Skip to main content

CSV ingestion

Comma-separated values (CSV) is a text file format commonly used for data exchange. You can upload CSV files to:

  • Create new datasets.

  • Add new records or overwrite records in an existing dataset.

Ingestion methods

DataHub supports two ingestion methods for CSV.

Ingestion methodSupported file formatsMaximum file size
DataHub APIuncompressed, or ZIP or GZ of a single CSV file30MB
DoiT consoleuncompressed100MB

Be aware of the following:

  • The DataHub API only accepts files no larger than 30MB. If your CSV is beyond 30MB, compress it into a ZIP or GZ archive.

  • The Data Hub API doesn't accept ZIP or GZ archives that contain more than one CSV.

  • When uploading CSV via the DoiT console, large files take longer to process.

Syntax and conventions

To prepare CSV for the DataHub, follow the syntax and conventions listed below:

  • Separate values with commas.

  • Add each data record as a new line, using Carriage Return and Line Feed (CRLF) as the line break.

  • The first line is a header row.

Header row syntax: usage_date[,id],DIMENSION_KEY...,METRICS_TYPE...

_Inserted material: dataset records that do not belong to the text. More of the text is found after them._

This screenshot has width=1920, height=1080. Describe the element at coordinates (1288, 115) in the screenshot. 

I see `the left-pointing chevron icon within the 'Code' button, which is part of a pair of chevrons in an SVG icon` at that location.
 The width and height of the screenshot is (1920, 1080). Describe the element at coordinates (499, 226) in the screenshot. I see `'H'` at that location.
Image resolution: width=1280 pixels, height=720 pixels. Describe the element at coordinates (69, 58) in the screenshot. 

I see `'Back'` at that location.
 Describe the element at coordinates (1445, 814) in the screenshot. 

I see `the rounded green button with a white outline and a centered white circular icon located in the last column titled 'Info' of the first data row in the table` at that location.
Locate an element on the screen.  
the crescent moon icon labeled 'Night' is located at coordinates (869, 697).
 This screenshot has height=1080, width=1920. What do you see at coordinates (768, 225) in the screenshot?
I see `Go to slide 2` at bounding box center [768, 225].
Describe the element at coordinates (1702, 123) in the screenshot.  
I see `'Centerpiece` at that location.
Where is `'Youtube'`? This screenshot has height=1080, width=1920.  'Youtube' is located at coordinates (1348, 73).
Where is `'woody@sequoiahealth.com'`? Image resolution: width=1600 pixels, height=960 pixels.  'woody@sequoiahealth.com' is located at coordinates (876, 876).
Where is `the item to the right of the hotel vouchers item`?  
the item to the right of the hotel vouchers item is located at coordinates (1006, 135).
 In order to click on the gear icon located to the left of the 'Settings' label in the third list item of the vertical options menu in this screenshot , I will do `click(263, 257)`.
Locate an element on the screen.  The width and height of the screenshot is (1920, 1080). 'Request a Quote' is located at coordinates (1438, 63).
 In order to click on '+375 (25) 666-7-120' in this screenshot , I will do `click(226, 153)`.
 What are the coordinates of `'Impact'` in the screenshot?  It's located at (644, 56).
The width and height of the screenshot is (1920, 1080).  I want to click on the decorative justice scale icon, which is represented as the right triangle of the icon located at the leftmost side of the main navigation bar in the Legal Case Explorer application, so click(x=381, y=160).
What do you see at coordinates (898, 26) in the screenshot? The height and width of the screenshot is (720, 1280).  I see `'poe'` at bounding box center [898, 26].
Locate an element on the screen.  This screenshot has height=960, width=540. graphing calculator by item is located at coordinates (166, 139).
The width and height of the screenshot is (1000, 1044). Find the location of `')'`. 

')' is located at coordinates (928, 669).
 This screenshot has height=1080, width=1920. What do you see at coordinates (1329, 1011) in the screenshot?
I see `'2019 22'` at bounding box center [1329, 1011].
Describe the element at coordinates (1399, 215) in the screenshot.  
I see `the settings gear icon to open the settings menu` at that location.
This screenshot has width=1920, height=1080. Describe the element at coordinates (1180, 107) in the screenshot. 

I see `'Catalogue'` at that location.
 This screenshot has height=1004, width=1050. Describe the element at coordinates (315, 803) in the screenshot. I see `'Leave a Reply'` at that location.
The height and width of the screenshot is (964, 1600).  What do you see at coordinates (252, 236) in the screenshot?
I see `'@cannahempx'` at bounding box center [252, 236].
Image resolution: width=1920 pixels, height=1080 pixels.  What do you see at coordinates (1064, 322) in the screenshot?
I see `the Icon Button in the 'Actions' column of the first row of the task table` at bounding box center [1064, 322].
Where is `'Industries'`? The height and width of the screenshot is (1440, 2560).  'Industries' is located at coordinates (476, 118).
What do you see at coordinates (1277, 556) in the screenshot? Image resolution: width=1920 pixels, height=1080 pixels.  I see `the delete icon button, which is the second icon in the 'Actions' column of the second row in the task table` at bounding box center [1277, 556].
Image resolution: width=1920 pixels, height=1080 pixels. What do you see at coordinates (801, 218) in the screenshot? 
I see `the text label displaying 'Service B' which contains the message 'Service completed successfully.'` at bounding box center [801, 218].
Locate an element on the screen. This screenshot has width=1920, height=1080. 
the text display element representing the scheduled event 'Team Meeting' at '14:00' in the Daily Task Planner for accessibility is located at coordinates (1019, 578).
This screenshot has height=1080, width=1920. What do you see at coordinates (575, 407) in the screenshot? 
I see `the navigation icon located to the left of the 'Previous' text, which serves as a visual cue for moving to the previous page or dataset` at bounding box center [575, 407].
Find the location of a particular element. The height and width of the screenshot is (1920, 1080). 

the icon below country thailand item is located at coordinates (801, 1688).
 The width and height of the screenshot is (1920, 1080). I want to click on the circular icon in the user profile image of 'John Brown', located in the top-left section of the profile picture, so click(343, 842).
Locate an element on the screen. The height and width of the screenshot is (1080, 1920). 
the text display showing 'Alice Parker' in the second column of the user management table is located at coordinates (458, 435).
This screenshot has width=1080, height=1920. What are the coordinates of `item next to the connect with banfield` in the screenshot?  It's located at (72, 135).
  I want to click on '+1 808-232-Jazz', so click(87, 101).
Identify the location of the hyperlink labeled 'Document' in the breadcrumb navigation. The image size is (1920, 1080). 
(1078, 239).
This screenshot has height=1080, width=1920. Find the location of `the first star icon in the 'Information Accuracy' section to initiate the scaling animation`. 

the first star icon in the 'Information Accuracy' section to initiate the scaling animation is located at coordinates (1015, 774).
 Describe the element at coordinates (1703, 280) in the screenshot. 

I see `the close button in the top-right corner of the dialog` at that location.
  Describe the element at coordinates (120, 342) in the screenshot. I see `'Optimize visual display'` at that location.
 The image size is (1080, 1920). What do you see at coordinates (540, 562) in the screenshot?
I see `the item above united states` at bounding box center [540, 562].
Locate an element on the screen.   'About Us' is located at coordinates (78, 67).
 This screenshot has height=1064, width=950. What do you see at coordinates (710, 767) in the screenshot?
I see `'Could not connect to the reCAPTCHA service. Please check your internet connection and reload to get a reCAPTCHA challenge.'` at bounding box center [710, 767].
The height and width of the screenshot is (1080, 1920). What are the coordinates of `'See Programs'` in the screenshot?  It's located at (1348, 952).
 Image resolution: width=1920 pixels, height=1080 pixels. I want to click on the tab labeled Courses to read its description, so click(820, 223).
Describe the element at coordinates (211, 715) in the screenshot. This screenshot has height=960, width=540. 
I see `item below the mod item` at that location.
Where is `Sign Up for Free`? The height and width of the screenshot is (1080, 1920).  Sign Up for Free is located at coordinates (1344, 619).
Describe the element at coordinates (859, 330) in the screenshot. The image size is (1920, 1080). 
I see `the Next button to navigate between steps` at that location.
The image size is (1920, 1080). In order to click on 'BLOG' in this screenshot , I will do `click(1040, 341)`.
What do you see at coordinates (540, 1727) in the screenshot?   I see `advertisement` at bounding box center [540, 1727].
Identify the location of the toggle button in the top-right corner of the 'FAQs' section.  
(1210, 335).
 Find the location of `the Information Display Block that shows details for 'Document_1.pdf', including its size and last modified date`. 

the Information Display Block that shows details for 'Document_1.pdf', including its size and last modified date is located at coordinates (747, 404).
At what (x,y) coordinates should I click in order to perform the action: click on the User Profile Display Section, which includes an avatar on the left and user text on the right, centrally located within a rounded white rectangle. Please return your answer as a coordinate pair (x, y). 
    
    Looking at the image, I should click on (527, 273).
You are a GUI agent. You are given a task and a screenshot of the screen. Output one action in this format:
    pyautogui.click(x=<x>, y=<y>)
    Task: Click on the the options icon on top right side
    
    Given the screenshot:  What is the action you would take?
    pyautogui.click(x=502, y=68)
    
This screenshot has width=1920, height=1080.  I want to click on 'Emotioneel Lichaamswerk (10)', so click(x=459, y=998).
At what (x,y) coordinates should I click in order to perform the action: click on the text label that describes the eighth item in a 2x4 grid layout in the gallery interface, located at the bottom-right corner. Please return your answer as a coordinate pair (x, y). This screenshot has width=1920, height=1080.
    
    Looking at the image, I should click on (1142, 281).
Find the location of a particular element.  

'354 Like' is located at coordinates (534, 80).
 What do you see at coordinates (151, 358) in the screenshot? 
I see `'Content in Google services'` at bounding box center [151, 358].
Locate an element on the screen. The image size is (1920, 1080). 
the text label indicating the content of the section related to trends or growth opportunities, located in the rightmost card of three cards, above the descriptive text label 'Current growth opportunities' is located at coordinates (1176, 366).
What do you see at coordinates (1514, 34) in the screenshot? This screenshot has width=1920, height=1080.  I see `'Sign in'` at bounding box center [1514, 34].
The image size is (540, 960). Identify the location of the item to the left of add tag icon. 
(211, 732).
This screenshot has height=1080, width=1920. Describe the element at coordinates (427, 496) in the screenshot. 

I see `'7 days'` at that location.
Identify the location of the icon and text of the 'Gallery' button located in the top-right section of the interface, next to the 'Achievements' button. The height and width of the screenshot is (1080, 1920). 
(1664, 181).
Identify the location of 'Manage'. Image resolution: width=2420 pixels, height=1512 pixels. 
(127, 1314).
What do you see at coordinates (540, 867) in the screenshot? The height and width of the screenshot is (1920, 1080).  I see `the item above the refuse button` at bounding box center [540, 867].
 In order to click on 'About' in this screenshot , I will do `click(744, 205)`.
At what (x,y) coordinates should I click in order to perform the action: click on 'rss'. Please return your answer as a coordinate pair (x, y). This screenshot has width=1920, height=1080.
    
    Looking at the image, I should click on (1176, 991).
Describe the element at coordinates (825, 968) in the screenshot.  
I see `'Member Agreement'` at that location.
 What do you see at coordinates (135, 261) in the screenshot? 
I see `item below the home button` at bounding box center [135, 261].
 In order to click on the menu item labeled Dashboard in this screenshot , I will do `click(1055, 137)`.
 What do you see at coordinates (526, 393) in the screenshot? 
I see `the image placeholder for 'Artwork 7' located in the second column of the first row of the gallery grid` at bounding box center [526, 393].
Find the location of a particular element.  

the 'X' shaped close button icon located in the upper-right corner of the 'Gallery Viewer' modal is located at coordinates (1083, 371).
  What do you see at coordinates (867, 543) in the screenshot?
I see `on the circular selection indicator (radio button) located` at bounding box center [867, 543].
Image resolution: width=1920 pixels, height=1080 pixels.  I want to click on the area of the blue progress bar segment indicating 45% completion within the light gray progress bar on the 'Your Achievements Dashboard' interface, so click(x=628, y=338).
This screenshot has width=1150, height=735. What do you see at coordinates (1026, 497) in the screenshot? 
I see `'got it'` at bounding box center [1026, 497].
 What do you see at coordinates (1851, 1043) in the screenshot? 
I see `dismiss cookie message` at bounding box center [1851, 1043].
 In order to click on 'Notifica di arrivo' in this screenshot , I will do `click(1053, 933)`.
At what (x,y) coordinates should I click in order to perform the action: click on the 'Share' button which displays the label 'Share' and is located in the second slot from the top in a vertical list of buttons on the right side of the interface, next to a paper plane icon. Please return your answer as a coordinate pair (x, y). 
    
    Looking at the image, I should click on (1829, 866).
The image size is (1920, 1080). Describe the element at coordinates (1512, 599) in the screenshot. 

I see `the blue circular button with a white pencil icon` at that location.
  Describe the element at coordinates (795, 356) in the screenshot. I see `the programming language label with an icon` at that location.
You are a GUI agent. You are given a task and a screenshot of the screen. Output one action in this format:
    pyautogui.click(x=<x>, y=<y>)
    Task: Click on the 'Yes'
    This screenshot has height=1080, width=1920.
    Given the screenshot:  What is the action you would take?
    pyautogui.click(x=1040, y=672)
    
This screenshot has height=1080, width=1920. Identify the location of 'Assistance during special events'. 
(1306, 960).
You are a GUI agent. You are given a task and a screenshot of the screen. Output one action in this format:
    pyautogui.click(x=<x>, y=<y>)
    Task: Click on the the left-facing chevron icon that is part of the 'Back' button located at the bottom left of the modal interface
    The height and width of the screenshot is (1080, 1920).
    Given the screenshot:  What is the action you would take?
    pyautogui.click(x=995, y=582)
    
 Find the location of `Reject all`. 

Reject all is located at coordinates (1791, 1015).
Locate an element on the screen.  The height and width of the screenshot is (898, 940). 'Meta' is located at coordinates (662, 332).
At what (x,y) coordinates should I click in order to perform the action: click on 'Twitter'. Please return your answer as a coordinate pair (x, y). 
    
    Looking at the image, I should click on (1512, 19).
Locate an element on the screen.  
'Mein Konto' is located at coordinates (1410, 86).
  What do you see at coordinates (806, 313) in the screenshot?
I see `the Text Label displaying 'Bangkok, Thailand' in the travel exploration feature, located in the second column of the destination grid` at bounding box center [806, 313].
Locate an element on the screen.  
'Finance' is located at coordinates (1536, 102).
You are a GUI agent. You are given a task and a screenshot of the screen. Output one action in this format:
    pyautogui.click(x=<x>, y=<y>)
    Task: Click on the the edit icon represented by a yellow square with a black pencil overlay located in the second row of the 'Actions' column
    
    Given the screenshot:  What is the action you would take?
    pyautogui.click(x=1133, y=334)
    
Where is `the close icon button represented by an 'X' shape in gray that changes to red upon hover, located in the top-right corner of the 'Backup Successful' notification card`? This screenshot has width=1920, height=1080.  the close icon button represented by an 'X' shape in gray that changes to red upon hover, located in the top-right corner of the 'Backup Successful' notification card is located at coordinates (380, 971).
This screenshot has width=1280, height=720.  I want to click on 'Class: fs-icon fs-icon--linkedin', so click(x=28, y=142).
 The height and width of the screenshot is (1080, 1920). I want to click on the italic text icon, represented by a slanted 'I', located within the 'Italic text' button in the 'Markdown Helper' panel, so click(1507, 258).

  • Field names in the header row must use the correct format; DoiT DataHub doesn't modify the field names.

  • usage_date: The timestamp (RFC3339) of the data record, corresponding to the time property in the DataHub Events schema.

    The CSV file must not contain records with timestamps (usage_date) older than one year.

  • id: The unique identifier of the record, corresponding to the id property in the DataHub Events schema.

    • If you prefer the UUIDv4 identifier automatically generated at ingestion time, do not include this property in your CSV.
    • To overwrite an existing record in a dataset, make sure to include the correct id in your CSV.
  • DIMENSION_KEY: The keys of dimensions in your dataset. At least one dimension key must be present.

    • For fixed dimensions, see Allowed keys for fixed dimensions.
      • Fixed dimensions must be prefixed with fixed, for example, fixed.billing_account_id, fixed.sku_description.
      • Fixed dimensions are case insensitive.
    • For label dimensions, use the format label.CUSTOM_DIMENSION_KEY. For example, label.foo. Label dimensions are case sensitive.
    • For project_label dimensions, use the format project_label.DIMENSION_KEY. For example, project_label.app. Project_label dimensions are case sensitive.
  • METRICS_TYPE: The types of metrics in your dataset. At least one metric type must be present.

    • Use the format metric.METRICS_TYPE. For example, metric.cost, metric.usage, metric.num_cameras.
    • Basic metrics (metric.cost, metric.usage, and metric.savings) are case insensitive, all other metric types are case sensitive.
  • Fields in the header row can be arranged in any order. The order is preserved when you preview the ingested CSV.

Warning

Make sure to sanitize your data, for example, mask personally identifiable information (PII), before sending it to DoiT.

Example CSV

Below is a simple example CSV:

Month,Territory,Cost
2024-03-01,AMER,$70000
2024-04-01,AMER,$70000
2024-05-01,AMER,$70000
2024-03-01,EMEA,$7500
2024-04-01,EMEA,$7500
2024-05-01,EMEA,$7500
2024-03-01,APAC,$3700
2024-04-01,APAC,$3700
2024-05-01,APAC,$3700

You can also download a sample CSV with more columns.

Upload CSV

Note

The description below explains how to upload a CSV file using the DoiT console. For uploading CSV using the DataHub API, see DataHub API.

Once you formatted the CSV file correctly, you can upload it when creating a new dataset or updating a dataset.

  1. In the Import data dialog, select Upload CSV file, and then select Continue.

    Import data options

  2. Prepare file: Make sure your CSV file complies to the Syntax and conventions. Select Next to continue.

  3. Upload CSV: Select the CSV file to upload. This step also validates the CSV.

    Upload CSV step 2

  4. Preview: In this step, you verify that the data will be ingested with the desired dimensions and metrics.

    Upload CSV step 2

After you select Confirm upload, we start processing the data. When the data has been uploaded successfully, it can take up to 15 minutes for the data to become available in the DoiT console.